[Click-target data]
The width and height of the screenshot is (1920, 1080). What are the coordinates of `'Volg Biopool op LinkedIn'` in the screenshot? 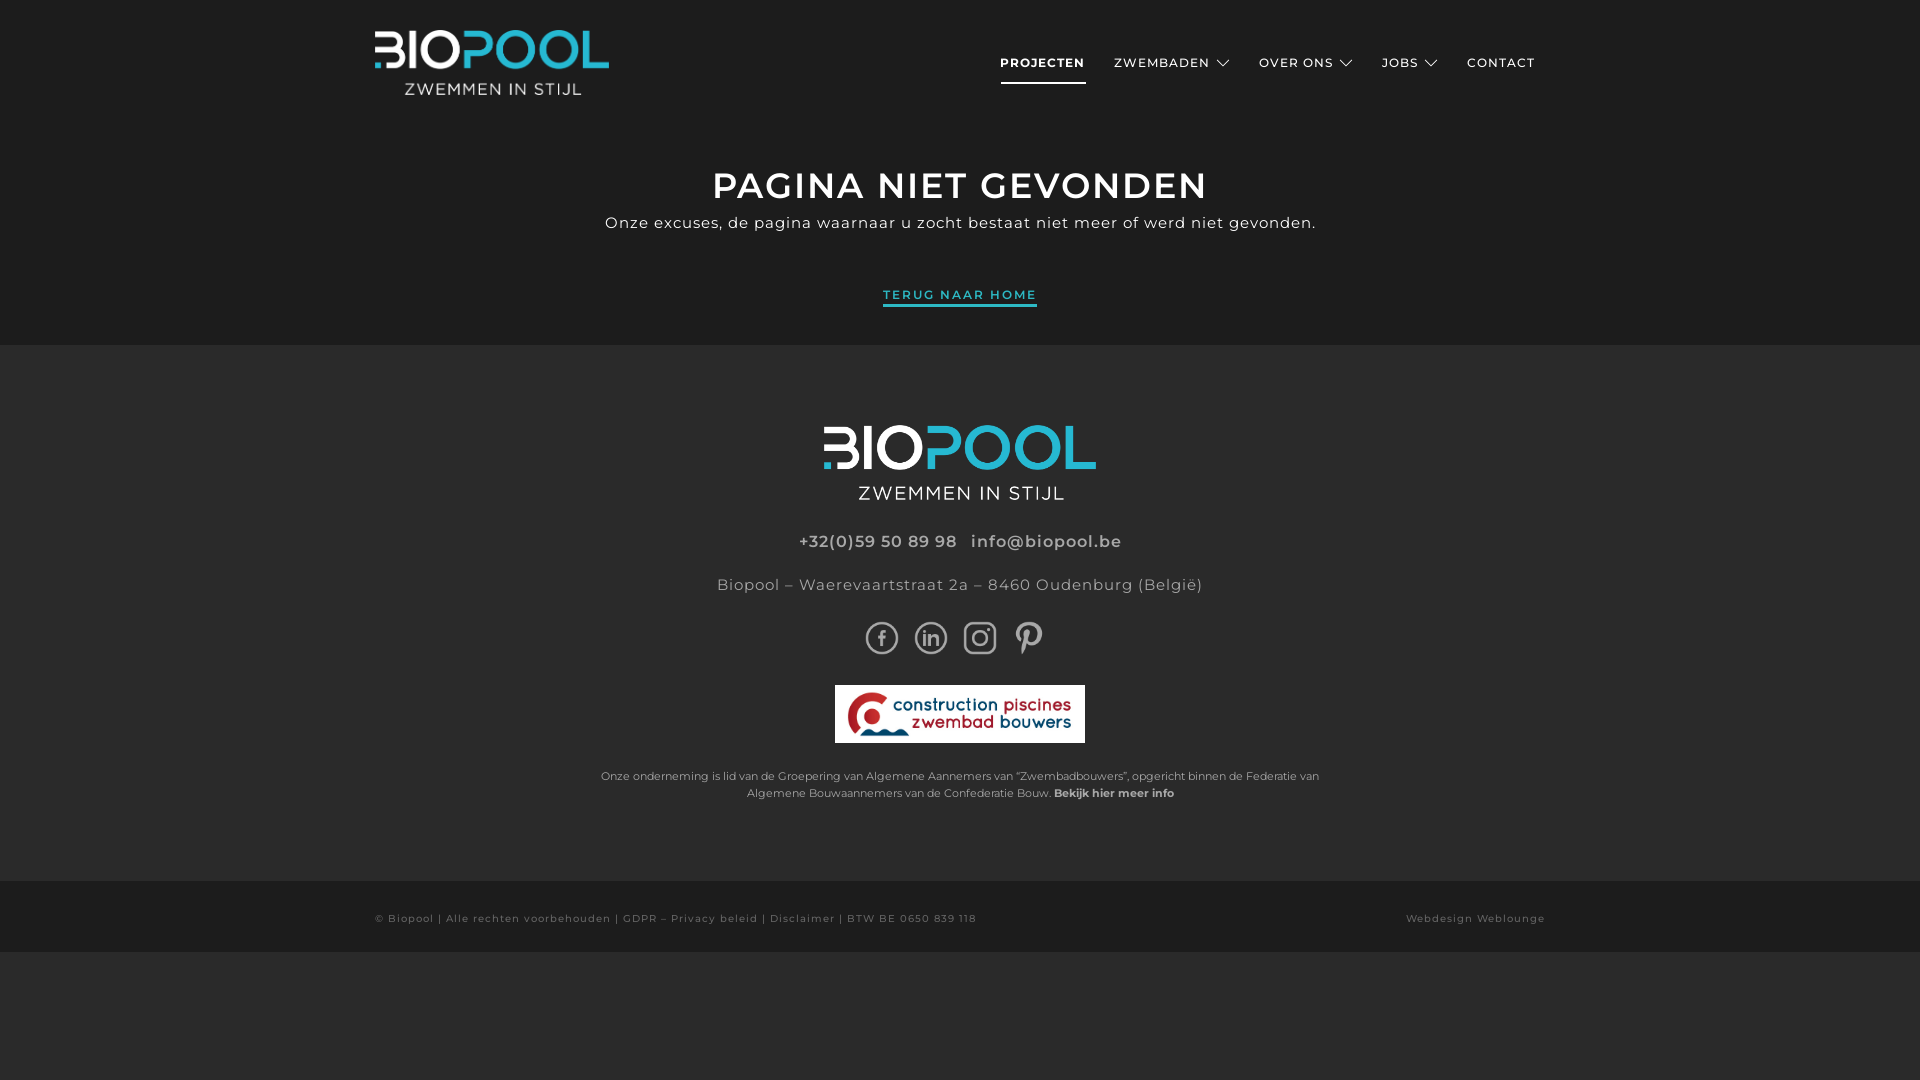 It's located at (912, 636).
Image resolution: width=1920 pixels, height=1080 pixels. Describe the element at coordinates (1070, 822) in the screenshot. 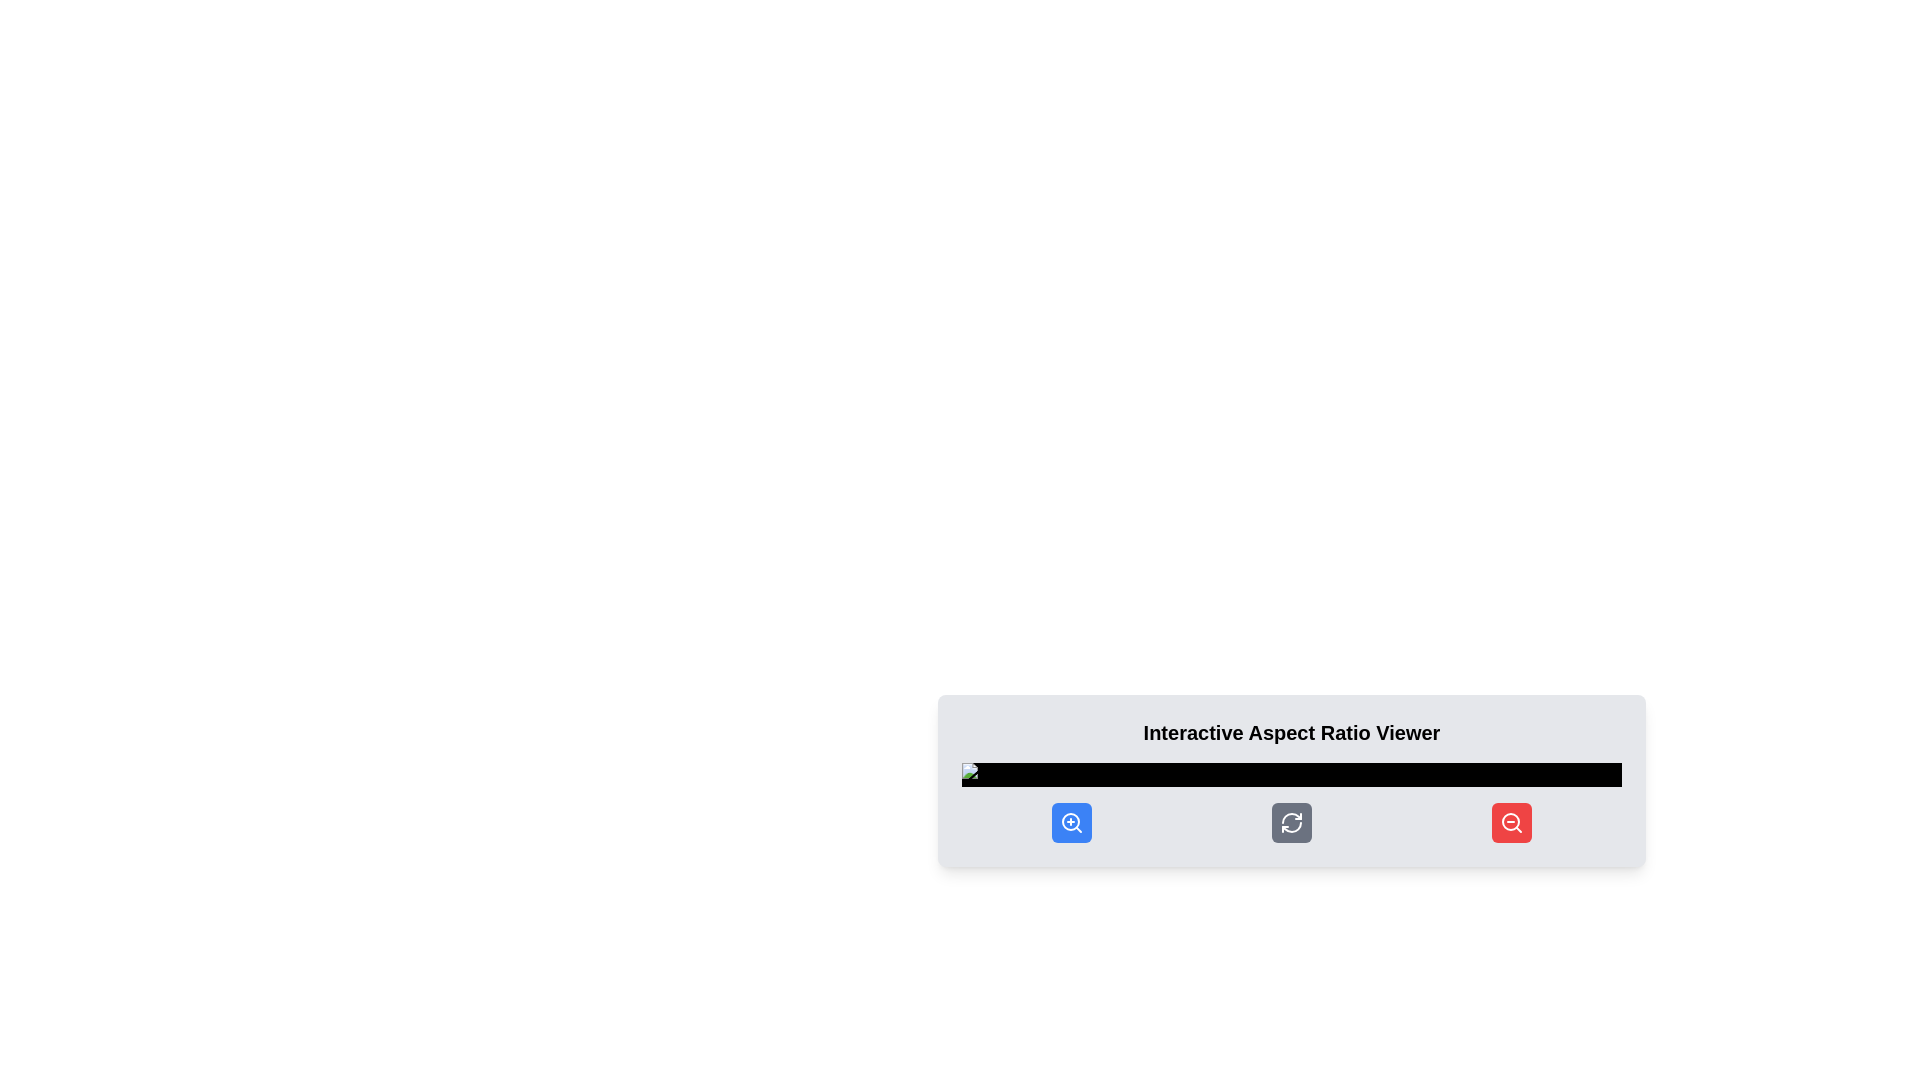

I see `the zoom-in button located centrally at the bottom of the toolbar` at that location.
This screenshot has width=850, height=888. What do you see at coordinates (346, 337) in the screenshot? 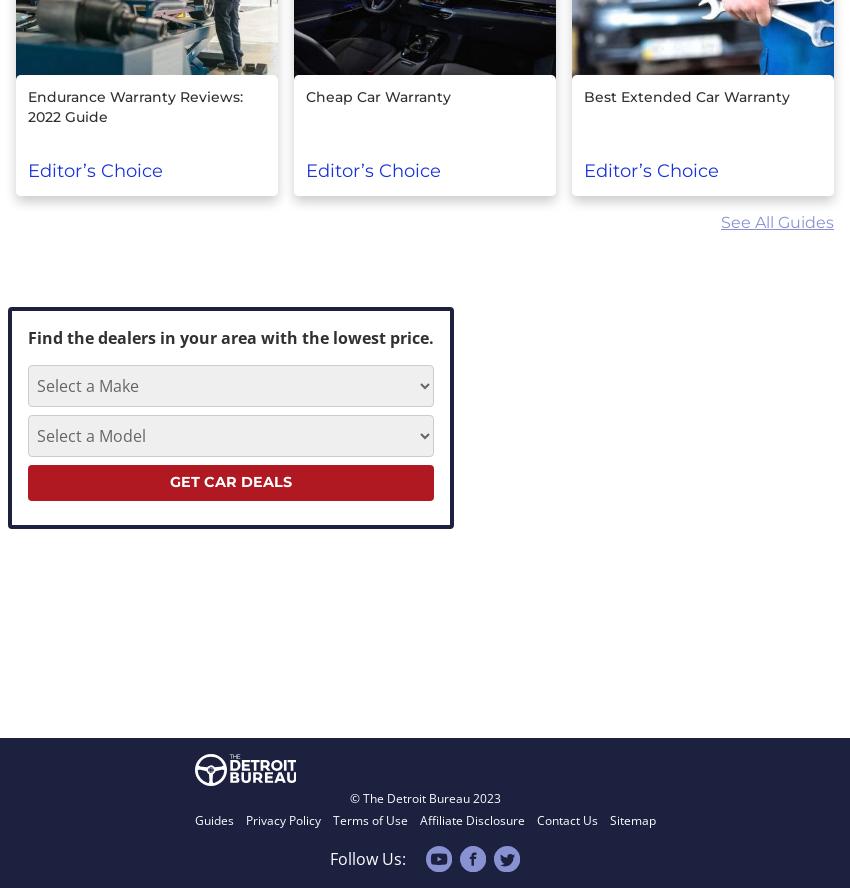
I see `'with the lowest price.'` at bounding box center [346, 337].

◆ **Prompt**: Repeat, line for line, the part of the listing above that opens with the line containing "This screenshot has" and runs through the end of the listing. Leave the pictures out of your answer.

◆ **Written solution**:
This screenshot has width=850, height=888. What do you see at coordinates (346, 337) in the screenshot? 
I see `'with the lowest price.'` at bounding box center [346, 337].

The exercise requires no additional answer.